WHAT YOU NEED TO DO: From the entries that follow, reproduce exactly and only the lines from the line with "Open the chart analytics icon in sidebar" to the line with "1000x623 pixels.", endpoints included.

SUPPLIED MATERIAL:
——————

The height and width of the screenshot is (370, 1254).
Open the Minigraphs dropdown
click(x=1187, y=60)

——————

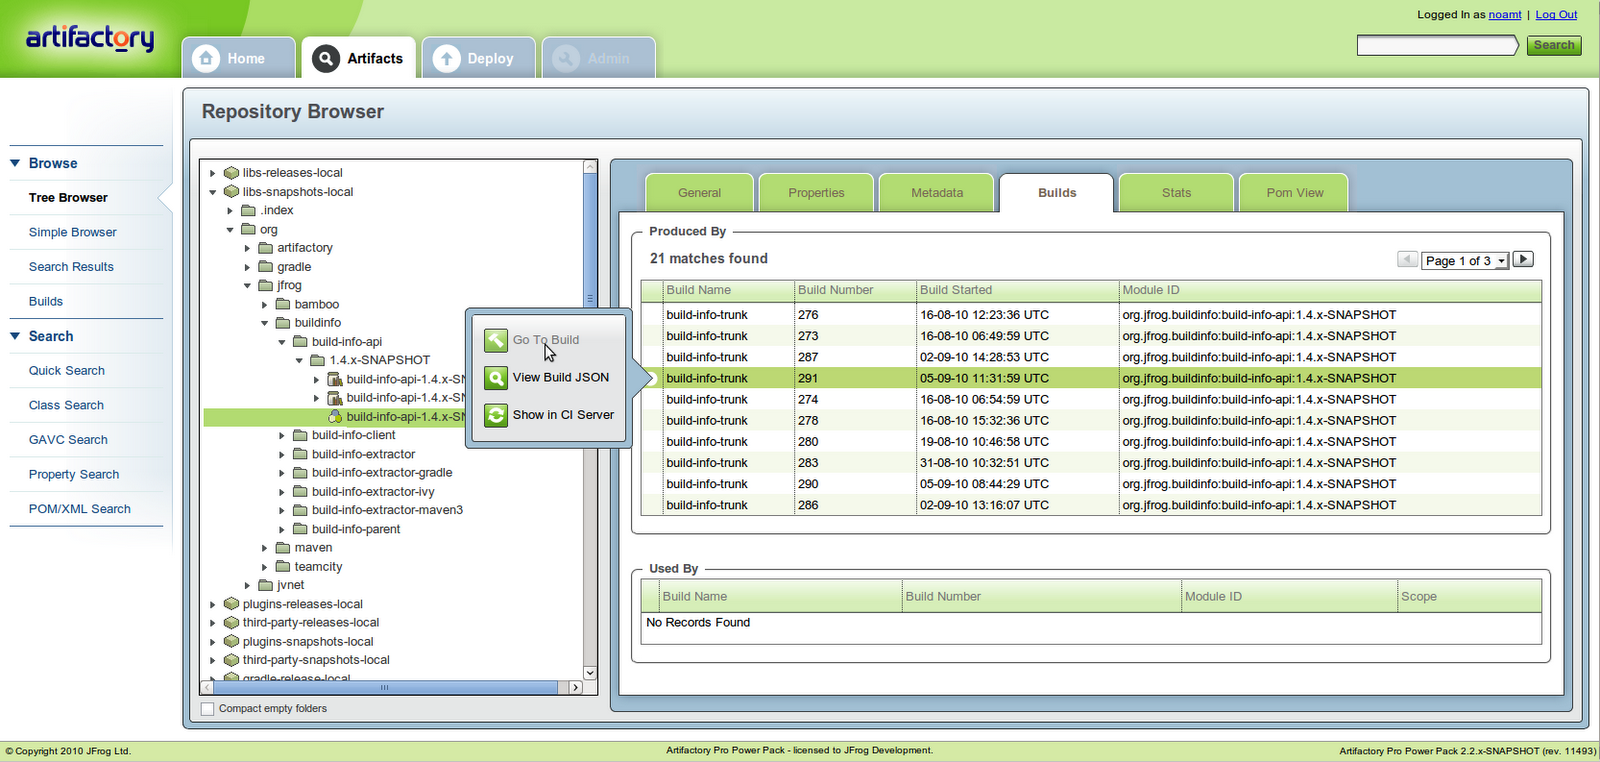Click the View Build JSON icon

——————

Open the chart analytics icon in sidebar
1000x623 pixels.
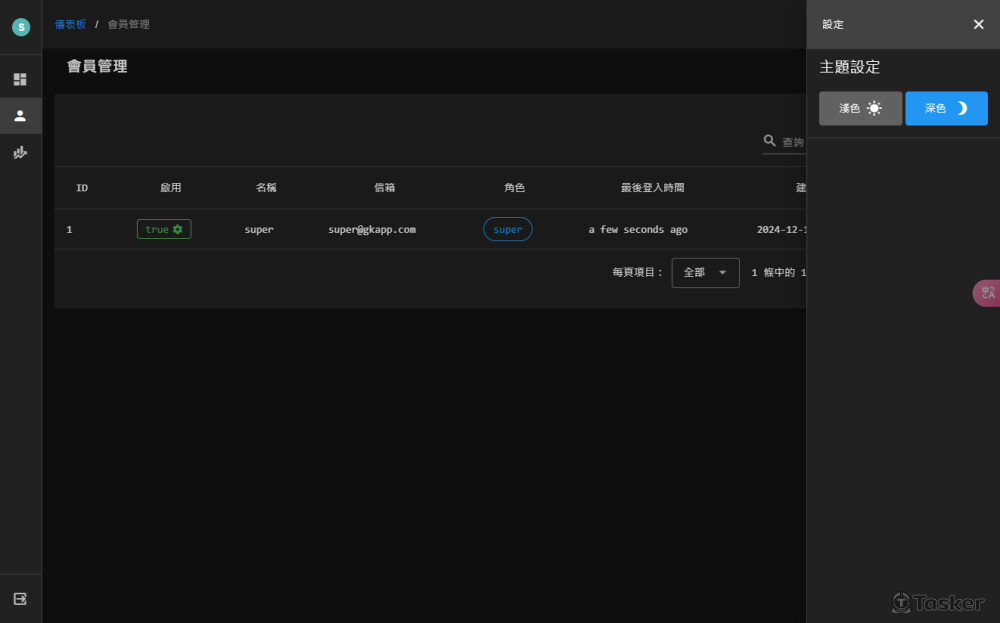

——————

RESPONSE:
Open the chart analytics icon in sidebar
1000x623 pixels.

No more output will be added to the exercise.